Business Impact of Predictive Analytics
This week Bucharest played host to Internet & Mobile World, where, as well as speaking about Social Media and Big Data, I joined a panel on the business impact of Predictive Analytics. The session was chaired by journalist and owner of lastiri.ro, Lucian Mindruta, who did a fine job of keeping myself, Edward Weatherall (VisualDNA), Francesco D’Orazio (Face/Pulsar) and Steve Keil (MammothDb) in order and handling the many questions from the audience. What did we learn? The discussion ran for over an hour, so these are the three highlights that stood out for me:
How do we predict customer needs? Is there a future for focus groups, or will research by social media replace them? Many organisations make poor use of focus groups. They aren’t there to design your next product or offering for you, they are to help gain customer insight. Predictive analytics, driven by big data and on-line versions of traditional data gathering, like surveys and behavioural studies, provide a very cost effective alternative. While they don’t deliver exactly the same insights as a focus group, when they are combined with interaction via social media, they come very close. Close enough, I believe, that they will definitely threaten the future of expensive focus group research.
Do we trust the data or do we trust our gut? A very controversial question, but one that isn’t really the dichotomy that it seems. How do we balance between data driven and intuition lead decision making? By involving both. Both have benefits and limitations. We need to understand that our interpretation of data is subjective; even though it might not feel like it, all decisions are to some extent gut driven. That means we need to ‘program’ our sense of intuition well. We ‘prime the machines’ in the same way that we train predictive analytics, by using the right inputs. Feed your intuition by spending time with end customers, and gathering data about what is and is not working.

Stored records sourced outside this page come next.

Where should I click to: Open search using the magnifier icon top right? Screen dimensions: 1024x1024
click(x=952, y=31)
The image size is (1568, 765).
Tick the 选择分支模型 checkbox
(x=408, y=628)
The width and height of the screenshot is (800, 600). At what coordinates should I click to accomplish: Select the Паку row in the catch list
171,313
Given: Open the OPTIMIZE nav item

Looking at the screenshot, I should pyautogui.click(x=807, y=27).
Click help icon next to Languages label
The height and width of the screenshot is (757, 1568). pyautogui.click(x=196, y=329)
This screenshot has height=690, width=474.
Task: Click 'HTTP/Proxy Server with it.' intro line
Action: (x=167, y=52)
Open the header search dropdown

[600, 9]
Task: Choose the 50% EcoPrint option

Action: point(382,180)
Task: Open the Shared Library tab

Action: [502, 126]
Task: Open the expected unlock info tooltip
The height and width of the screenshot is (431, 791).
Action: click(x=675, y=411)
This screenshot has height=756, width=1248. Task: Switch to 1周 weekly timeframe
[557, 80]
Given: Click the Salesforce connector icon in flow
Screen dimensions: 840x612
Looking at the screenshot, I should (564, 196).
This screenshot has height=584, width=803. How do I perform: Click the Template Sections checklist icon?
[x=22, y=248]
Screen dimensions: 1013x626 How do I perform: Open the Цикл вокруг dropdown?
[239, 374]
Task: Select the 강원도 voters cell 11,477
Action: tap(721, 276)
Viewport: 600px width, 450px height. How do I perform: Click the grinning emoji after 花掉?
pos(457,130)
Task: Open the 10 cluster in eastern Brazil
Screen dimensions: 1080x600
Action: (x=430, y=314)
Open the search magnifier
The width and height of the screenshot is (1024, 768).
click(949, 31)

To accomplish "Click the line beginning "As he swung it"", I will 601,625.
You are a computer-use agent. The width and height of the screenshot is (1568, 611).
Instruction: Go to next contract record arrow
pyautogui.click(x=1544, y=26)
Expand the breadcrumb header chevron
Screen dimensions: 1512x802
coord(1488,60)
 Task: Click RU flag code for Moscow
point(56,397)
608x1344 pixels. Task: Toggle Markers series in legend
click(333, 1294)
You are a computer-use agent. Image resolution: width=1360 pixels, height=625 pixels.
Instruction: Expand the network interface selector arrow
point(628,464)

Innovate or Increment? The balance of kaizen-like continuous improvement versus radical innovation is one of the hardest things in business. When do you focus on small incremental changes, where analytics are critical for tracking optimisation, and when do you do things radically differently, where analytics are used to target change? I’d argue that you need to plan “innovation experiments” into your programs – try something radically different every so often, and see what learning and opportunity it throws up. Then feed that into how you optimise your business.
Lastly, Lucian made a key point about the dangers of over optimising business processes: be careful. As I ‘ve said may times, a system that is 100% optimal and efficient ends up as 0% resilient, unless resiliency is built into the criteria for efficiency. If we focus exclusively on the analytics, we can fail to spot dangerous change that is outside of our focus. Predictive Analytics are an additional tool for business decision making, not a replacement for good leadership and management.